All of these cities might be gone and vaporized, not even heard of or long lost legends, if one the crackheads actually goes on to win the national lottery.

Sadeeq fallen die Augen zu wenn ich ihm etwas erzählen will. Das könnte an mir liegen oder meinetwegen auch an ihm. Die Schlange in den Bridge Pub findet kein Ende, sie alle wollen sich sanft den Kopf freimachen, all die ganzen Fluggäste.
Sadeeq telefoniert jetzt , leicht echauffiert, er ist ja immerhin Chief Executive Officer, Engineering & Construction, was auch sonst. Von Deutschland hat er die allerhöchste Meinung, warum auch nicht, they are all hard workers.

Aufgespritzte Lippen und schwarz glänzende Leggings und immer noch satte zwei Stunden hier in der Flughafenkaschemme, aus der es für unsereins kein Entrinnen gibt, nur dass jemand vielleicht endlich einmal Sheryl Crow’s ‘I just wanna have fun’ auflegen könnte.

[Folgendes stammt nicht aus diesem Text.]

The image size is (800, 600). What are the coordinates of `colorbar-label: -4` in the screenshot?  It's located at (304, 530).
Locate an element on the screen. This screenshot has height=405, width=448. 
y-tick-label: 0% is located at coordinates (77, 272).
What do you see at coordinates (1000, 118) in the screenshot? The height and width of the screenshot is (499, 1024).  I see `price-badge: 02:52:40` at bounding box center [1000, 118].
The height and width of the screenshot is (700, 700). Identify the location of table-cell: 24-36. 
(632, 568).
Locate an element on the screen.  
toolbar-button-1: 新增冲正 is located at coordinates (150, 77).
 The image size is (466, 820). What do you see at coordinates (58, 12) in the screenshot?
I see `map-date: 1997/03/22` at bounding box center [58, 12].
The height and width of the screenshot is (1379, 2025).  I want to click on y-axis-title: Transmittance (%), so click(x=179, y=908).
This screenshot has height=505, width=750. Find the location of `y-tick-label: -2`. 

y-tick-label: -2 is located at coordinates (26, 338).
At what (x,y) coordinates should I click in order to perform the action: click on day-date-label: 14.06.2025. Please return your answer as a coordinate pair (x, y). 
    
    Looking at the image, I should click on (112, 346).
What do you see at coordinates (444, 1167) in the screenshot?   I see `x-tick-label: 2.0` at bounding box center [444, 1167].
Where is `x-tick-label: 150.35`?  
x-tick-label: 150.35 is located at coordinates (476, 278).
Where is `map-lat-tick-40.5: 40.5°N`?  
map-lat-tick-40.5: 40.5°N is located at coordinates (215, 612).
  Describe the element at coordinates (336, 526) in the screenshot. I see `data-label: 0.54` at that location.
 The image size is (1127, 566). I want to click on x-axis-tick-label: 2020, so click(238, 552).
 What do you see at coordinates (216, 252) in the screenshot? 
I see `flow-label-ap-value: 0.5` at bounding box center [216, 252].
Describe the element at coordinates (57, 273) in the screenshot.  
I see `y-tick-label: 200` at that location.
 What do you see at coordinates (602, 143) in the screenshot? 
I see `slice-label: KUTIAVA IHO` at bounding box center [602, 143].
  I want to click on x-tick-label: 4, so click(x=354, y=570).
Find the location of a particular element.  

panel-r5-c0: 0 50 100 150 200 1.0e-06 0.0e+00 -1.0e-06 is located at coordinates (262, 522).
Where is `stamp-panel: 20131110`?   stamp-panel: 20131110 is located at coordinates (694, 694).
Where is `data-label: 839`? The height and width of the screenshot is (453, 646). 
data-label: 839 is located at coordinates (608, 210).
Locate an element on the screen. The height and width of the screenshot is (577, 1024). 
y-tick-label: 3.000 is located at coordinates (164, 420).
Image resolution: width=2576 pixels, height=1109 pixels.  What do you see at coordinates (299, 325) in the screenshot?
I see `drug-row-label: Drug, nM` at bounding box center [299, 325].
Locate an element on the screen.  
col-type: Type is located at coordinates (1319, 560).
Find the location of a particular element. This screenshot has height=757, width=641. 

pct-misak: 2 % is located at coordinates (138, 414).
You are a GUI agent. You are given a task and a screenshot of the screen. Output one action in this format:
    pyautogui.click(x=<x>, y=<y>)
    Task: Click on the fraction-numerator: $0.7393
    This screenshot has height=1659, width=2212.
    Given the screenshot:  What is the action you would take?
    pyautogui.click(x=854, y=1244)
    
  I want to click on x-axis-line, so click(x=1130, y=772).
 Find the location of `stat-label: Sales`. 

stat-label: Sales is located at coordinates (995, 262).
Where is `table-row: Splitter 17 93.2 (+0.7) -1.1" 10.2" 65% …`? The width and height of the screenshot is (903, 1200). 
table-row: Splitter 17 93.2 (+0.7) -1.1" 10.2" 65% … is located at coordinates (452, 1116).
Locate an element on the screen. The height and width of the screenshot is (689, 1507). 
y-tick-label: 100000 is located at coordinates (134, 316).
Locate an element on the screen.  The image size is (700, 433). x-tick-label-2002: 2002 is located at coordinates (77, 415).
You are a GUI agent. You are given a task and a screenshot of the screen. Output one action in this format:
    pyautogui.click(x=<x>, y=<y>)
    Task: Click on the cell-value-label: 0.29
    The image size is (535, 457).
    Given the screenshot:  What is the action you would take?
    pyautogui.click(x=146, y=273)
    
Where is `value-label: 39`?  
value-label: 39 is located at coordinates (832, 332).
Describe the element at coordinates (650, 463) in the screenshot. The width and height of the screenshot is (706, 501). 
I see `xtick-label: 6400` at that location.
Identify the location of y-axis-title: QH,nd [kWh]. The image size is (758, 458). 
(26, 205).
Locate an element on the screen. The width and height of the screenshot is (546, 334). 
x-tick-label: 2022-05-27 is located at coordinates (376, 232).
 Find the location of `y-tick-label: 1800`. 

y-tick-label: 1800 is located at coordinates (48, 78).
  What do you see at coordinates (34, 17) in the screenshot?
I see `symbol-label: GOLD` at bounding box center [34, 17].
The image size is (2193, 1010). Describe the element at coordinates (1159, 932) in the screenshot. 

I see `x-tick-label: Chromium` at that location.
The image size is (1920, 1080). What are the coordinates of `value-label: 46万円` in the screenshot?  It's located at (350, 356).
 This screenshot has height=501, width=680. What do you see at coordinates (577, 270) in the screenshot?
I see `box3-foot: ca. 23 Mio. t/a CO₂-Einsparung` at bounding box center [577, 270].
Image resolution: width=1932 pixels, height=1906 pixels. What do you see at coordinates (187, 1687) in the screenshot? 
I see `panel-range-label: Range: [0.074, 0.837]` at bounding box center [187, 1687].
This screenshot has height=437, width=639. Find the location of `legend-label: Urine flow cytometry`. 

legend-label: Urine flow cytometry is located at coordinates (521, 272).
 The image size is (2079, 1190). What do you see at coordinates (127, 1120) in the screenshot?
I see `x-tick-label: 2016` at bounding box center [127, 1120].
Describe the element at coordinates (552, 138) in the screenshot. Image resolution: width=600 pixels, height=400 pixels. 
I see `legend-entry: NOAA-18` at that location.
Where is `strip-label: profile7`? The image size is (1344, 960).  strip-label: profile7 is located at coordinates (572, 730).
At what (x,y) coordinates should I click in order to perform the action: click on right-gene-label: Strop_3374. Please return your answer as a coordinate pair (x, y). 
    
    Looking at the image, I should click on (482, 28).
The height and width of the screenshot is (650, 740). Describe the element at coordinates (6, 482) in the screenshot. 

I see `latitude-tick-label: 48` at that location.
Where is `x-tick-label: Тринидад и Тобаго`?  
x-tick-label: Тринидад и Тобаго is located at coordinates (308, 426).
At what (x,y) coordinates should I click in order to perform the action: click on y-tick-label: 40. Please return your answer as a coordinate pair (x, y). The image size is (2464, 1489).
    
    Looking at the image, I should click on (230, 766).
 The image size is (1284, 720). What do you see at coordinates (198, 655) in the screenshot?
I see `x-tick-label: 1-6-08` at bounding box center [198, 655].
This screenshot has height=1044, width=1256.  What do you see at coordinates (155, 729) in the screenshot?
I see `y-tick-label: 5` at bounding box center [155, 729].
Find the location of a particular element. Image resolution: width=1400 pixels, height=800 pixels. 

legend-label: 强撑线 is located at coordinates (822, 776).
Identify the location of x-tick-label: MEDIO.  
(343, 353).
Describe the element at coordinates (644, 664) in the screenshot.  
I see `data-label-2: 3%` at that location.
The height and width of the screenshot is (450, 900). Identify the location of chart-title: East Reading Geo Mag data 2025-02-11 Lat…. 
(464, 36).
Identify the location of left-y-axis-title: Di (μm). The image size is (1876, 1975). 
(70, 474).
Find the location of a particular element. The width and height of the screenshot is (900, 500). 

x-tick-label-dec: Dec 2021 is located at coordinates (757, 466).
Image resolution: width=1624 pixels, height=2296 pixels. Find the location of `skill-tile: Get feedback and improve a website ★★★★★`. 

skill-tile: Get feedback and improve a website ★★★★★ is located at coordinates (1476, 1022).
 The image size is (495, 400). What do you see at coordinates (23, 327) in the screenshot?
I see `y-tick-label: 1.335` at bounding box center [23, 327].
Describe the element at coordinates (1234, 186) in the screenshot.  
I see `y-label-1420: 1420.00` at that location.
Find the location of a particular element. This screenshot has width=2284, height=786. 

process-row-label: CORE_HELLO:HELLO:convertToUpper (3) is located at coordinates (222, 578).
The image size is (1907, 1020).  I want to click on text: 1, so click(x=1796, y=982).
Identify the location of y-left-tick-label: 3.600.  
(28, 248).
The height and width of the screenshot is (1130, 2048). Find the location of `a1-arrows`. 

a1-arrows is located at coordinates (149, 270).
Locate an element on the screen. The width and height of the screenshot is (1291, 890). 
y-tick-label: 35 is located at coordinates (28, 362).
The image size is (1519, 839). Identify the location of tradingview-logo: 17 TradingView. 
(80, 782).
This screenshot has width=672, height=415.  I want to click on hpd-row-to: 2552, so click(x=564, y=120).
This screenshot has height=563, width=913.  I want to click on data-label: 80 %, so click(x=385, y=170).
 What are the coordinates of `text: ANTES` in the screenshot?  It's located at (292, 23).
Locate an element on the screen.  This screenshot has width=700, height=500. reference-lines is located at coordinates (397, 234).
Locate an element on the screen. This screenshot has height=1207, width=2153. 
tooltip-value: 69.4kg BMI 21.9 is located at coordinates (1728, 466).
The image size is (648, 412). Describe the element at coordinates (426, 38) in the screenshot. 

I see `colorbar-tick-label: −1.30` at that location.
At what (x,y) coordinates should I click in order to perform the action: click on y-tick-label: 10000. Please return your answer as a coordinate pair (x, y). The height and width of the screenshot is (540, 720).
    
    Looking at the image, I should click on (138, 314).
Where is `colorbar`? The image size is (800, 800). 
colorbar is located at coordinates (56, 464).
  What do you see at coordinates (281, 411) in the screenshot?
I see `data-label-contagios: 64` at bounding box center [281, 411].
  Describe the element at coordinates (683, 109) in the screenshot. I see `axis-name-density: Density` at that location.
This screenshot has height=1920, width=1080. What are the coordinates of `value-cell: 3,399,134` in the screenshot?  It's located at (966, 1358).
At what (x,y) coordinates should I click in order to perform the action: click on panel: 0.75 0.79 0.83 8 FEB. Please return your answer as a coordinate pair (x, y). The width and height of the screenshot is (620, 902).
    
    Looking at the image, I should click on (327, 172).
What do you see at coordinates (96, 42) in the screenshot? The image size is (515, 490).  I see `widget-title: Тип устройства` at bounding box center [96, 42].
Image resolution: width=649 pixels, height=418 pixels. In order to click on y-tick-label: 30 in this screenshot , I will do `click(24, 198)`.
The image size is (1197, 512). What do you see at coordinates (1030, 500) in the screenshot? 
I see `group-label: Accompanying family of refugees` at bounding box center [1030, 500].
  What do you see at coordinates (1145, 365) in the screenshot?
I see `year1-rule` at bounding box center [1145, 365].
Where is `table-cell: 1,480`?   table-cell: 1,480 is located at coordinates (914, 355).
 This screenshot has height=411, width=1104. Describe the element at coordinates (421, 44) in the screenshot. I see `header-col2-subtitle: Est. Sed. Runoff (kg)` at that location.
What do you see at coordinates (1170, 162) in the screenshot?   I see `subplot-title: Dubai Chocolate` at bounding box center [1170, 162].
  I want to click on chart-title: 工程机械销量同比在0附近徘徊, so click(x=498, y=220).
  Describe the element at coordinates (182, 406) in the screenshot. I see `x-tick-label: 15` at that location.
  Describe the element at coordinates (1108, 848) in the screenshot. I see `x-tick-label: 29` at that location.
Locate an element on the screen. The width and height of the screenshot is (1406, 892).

Mir stehen noch weitere sechzehn Stunden in dieser verqueren Mindwarp-Welt der interkontinentalen Weltraumreise und retardierten Seelenwanderung bevor, bevor ich endlich wieder auf Mountain Time laufe, in this great great grand tradition, on the western slope of this romantic America.
Es ist ja nicht eben so, dass sich die digitale Globalretadierung einfach so zurückdrehen liesse, von mir schon garnicht, von den allerorten verführten Nationalisten aber auch nicht.
La soupe internationale, im Glas wie auf den Lautsprechern, double screen out als standard feature der Metamoderne, wie gut nur, dass ich so gottverdammt und glückselig unbedeutend bin.